Humanist Albert Einstein said that. And yes, right and wrong are known by human experience, say the Humanists. Not by revelation from outside. By human intelligent observation of what happens as the outcome when a choice is made.
When Albert Einstein lectured in Vienna, Karl Popper listened to him. Later, at the University of London, Humanist Karl Popper proposed this way of knowing right from wrong: the good act is the one which leads to the minimum of avoidable suffering.
Humanist ideas were once discussed by a group that met regularly at the University of Chicago. Among them, a Canadian, Rev. A. Eustace Hayden, was a professor at the School of Religion in trouble with his Baptist denomination for freethinking ideas.
In 1933, the Humanists issued the original Humanist Manifesto. By 1941-1943 they were incorporated as the AHA. What is now a worldwide movement was on its way.

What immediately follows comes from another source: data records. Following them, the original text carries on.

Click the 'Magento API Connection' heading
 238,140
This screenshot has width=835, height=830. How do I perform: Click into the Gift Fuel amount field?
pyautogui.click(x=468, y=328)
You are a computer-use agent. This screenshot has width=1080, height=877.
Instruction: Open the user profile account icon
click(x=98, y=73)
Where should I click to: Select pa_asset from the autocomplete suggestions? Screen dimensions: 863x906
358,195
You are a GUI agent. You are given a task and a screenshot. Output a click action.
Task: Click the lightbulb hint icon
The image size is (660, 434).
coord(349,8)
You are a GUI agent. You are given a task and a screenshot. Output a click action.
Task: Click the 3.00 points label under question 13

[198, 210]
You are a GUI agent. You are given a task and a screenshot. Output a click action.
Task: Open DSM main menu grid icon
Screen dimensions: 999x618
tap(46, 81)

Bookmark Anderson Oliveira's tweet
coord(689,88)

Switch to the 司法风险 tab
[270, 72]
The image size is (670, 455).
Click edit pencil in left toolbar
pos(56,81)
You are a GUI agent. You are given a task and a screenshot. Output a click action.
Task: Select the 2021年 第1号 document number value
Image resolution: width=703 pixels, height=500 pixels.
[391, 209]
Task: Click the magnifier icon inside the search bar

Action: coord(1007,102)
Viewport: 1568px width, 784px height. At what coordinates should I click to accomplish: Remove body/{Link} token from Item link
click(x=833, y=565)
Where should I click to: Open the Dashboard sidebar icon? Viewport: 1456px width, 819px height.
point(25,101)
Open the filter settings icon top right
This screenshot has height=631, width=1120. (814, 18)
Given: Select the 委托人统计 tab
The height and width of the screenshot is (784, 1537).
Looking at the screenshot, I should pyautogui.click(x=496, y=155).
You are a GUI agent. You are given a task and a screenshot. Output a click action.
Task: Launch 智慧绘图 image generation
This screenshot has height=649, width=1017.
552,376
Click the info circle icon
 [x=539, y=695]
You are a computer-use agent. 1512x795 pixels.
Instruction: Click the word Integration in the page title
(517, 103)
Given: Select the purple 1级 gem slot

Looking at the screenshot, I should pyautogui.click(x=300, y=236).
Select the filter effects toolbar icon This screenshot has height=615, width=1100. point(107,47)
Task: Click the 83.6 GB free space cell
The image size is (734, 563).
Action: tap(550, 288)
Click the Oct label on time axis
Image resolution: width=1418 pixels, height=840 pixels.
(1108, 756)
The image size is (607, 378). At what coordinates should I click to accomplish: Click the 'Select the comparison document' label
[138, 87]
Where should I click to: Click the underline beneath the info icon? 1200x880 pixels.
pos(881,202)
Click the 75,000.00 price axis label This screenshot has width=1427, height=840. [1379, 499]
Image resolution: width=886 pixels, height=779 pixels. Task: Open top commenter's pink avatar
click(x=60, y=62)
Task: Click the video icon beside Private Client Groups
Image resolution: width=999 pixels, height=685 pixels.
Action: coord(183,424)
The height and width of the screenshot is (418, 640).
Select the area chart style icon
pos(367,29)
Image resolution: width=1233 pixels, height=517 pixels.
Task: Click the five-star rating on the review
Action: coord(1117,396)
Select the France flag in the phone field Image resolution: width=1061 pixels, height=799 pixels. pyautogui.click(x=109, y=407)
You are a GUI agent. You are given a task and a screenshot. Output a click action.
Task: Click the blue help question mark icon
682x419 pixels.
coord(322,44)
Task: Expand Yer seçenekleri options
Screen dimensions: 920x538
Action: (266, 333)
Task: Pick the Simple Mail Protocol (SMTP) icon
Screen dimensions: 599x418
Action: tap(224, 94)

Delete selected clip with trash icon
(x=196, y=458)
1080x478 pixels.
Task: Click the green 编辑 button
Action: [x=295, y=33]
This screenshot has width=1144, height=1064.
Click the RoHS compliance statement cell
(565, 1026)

By 1954, AHA had authorized chartering of local chapters. When AHA executive director Edwin Wilson visited San Diego, the first chapter here was established. Support came from a Unitarian minister, Peter Sansome. His wife was the daughter of E. Burdette Backus, one of the signers of the 1933 Humanist Manifesto. The first president of that original chapter was Dr. Jack Hardebeck.
The Humanist Fellowship of San Diego became an AHA chapter in 1982. Dr Jack Hardebeck, and Irene Backus, widow of Burdette Backus, both joined the Fellowship, giving it links with the roots of organized Humanism.